Listed records »
__________________________________________________

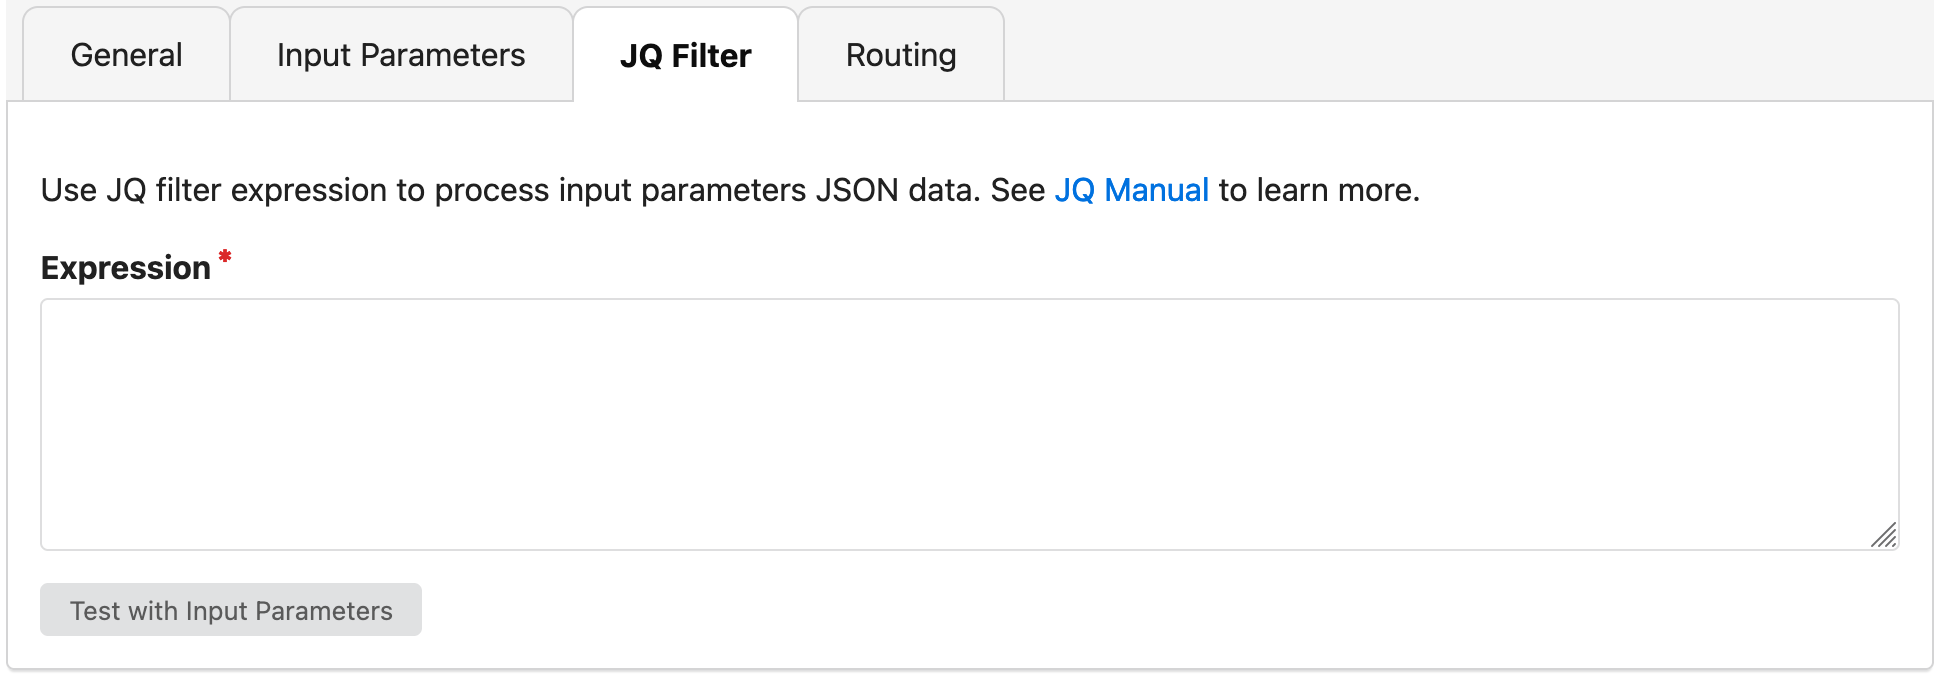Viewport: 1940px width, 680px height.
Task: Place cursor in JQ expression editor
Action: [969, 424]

__________________________________________________

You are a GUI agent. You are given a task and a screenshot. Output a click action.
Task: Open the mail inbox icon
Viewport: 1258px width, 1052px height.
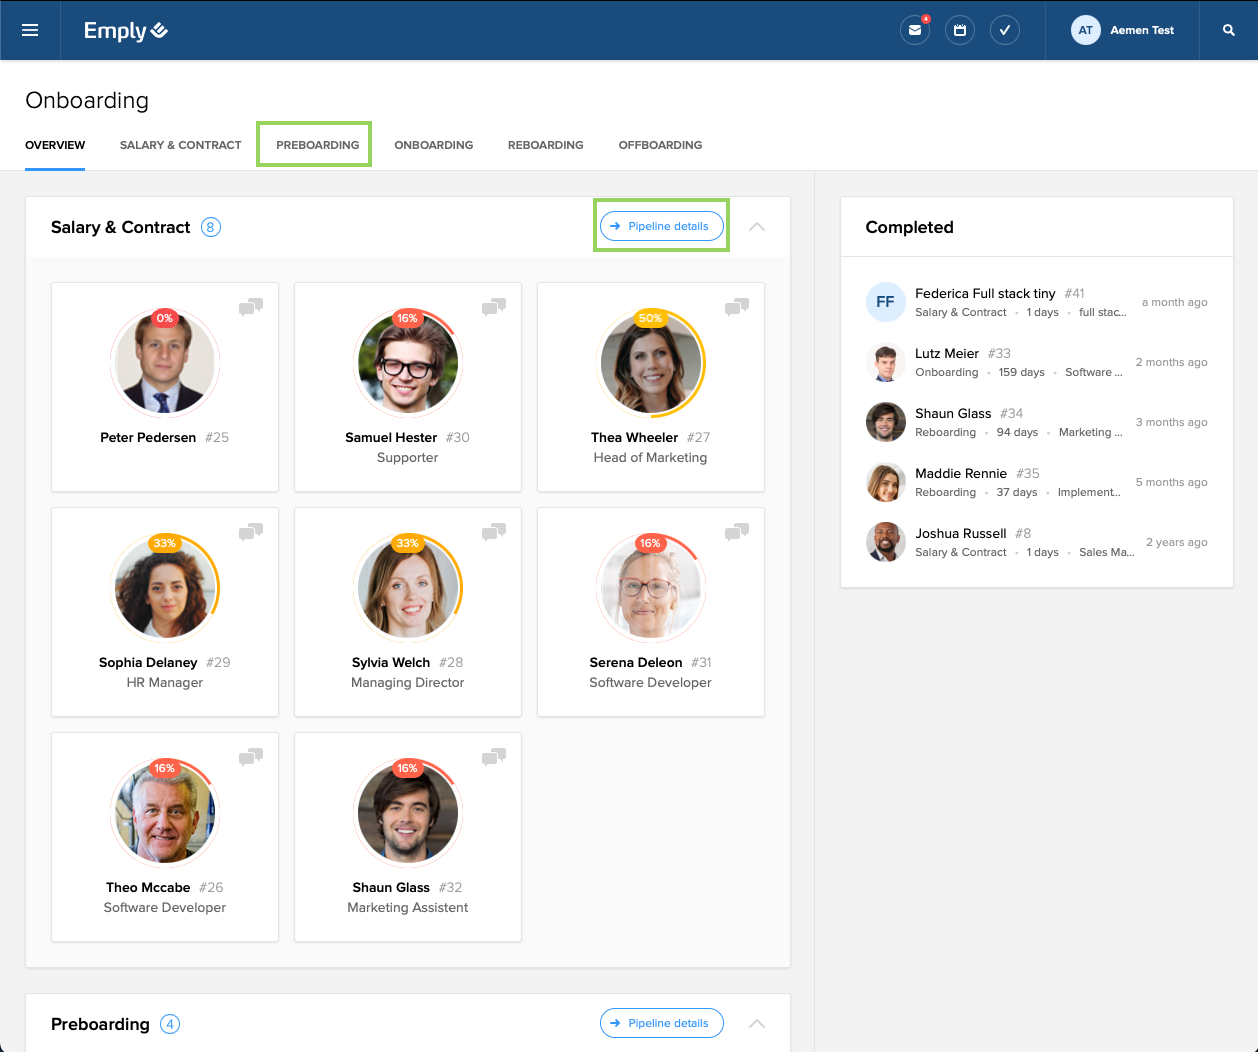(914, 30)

__________________________________________________

The request » Write out the lines above again, beginning with the line that contains "Viewport: 1940px width, 680px height." and continuing through the line that contains "Action: [969, 424]", with "cursor" changed to "pointer" and everything else left unchanged. Leave the pictures out of your answer.

Response »
Viewport: 1940px width, 680px height.
Task: Place pointer in JQ expression editor
Action: [969, 424]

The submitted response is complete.